══ Record extracts
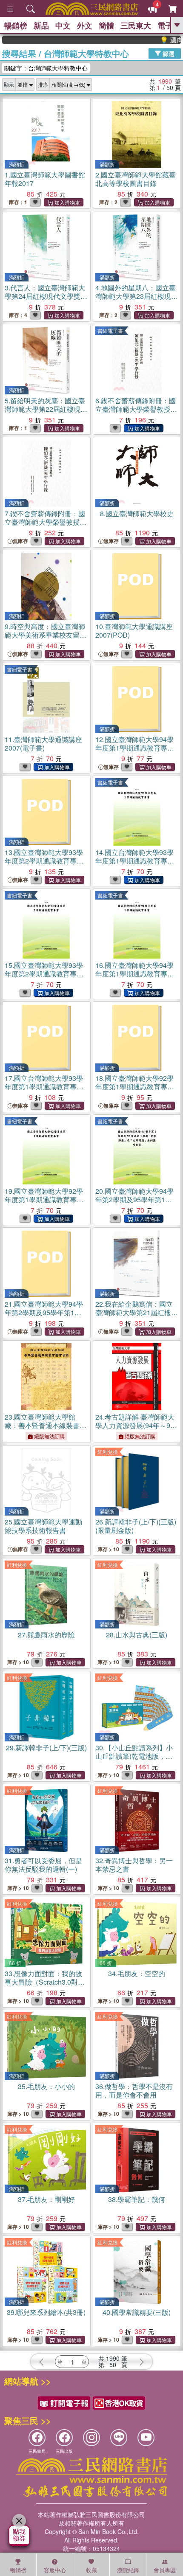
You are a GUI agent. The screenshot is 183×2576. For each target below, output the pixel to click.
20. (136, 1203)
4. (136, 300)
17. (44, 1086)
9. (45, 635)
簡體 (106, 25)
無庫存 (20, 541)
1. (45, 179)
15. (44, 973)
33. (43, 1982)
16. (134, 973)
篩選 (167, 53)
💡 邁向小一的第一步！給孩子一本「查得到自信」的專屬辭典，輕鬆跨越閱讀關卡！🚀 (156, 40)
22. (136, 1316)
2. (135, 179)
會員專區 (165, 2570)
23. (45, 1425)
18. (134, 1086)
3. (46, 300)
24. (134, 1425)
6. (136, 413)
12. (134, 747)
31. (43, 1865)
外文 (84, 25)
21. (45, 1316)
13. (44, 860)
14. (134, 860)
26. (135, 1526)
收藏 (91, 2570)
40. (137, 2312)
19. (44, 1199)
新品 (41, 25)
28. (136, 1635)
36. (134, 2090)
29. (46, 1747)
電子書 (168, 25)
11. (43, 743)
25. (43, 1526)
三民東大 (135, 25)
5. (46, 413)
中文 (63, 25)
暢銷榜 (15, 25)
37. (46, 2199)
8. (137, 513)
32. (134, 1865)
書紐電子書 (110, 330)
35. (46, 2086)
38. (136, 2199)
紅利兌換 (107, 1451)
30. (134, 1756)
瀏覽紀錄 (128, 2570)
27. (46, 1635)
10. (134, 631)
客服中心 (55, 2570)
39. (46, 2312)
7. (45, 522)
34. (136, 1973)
════
◆ What the task asks ◆
Only the lines from the one with "外文 (84, 25)" through the end of the material are wanted; copy them exactly, both ends included.

◆ Finished exercise ◆
外文 (84, 25)
21. (45, 1316)
13. (44, 860)
14. (134, 860)
26. (135, 1526)
收藏 (91, 2570)
40. (137, 2312)
19. (44, 1199)
新品 (41, 25)
28. (136, 1635)
36. (134, 2090)
29. (46, 1747)
電子書 (168, 25)
11. (43, 743)
25. (43, 1526)
三民東大 (135, 25)
5. (46, 413)
中文 (63, 25)
暢銷榜 (15, 25)
37. (46, 2199)
8. (137, 513)
32. (134, 1865)
書紐電子書 (110, 330)
35. (46, 2086)
38. (136, 2199)
紅利兌換 (107, 1451)
30. (134, 1756)
瀏覽紀錄 (128, 2570)
27. (46, 1635)
10. (134, 631)
客服中心 (55, 2570)
39. (46, 2312)
7. (45, 522)
34. (136, 1973)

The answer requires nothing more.